Groep 3/4, Natuurknap 1

Introductie

In deze les maken kinderen een hoorspel aan de hand van een kort verhaaltje.

Benodigdheden:
– verschillende voorwerpen uit de natuur (takjes, bladeren, eikels, dennenappels, steentjes)
– teiltje met water
– bak(je) met grind
– krant

Bespreek met de kinderen hoe met de voorwerpen verschillende geluiden gemaakt kunnen worden.

Verhaaltje

Verzin gerust een verhaaltje dat aansluit bij de voorwerpen in de klas. Hieronder staat een voorbeeldje dat je ook kunt gebruiken.
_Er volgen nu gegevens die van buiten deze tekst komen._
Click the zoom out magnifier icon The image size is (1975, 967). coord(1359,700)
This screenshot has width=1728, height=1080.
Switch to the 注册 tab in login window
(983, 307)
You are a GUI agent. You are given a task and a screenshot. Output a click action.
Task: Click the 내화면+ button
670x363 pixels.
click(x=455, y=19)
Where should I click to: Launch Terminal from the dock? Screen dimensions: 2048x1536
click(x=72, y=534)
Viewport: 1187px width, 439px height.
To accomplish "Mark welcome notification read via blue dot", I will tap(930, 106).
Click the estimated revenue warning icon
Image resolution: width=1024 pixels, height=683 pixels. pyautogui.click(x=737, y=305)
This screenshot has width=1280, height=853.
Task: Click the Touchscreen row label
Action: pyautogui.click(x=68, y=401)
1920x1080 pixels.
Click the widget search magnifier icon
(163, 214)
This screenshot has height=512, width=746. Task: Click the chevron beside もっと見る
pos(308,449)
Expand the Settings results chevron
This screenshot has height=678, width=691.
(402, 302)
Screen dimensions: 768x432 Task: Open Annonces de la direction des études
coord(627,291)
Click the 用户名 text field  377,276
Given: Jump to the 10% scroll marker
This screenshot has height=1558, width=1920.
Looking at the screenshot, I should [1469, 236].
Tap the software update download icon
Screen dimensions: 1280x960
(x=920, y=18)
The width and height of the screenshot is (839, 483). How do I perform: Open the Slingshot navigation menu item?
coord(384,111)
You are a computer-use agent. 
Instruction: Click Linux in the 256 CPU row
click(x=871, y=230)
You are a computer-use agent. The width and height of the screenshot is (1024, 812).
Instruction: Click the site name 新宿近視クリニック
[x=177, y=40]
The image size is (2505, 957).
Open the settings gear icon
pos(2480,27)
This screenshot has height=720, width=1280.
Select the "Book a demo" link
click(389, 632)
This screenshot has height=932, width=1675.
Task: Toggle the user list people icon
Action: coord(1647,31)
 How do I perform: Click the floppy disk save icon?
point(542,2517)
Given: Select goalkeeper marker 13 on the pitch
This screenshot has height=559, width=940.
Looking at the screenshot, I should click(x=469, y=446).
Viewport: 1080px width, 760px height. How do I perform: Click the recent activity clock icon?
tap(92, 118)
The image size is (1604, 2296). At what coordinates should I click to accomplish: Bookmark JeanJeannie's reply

Lees eerst het verhaaltje voor met de opdracht aan de kinderen om alvast et bedenken welke geluiden erbij zouden kunnen passen.

Paulien

Dit is Paulien, een vrolijke dame die elke dag lopend naar school gaat.
Als ze de deur van haar huis uit komt, komt ze op het grindpad [er klinken voetstappen door de bak met grind]. Eenmaal op straat komt de buurman met de hond aanlopen [twee dennenappels worden zachtjes tegen elkaar getikt]. Het hondje Do herkent Paulien en kwispelt vriendelijk en zegt [Woef, woef].
Als Paulien de straat uit loopt [twee steentjes worden als voetstappen zachtjes tegen elkaar getikt], komt ze bij het bos. Een merel vliegt van schrik weg [een krant wordt zachtjes op een knie geslagen].
Paulien loopt zo af en toe over een takje heen dat breekt [een takje wordt gebroken]. De merel is op een takje in de boom gaan zetten en fluit [kinderen fluiten]. De blaadjes ruisen zachtjes in de wind [kinderen maken het geluid van de wind en wrijven met hun handen over hun knieƫn].
Dan komt Paulien het schoolplein op, ze is precies op tijd van de schoolbel gaat! [triangel of koebel].

Variatie

Laat kinderen in kleine groepjes zelf een wandelingetje van Paulien verzinnen. Bij de uitvoering vertelt een van de kinderen het verhaaltje en de andere kinderen maken de bijbehorende geluiden.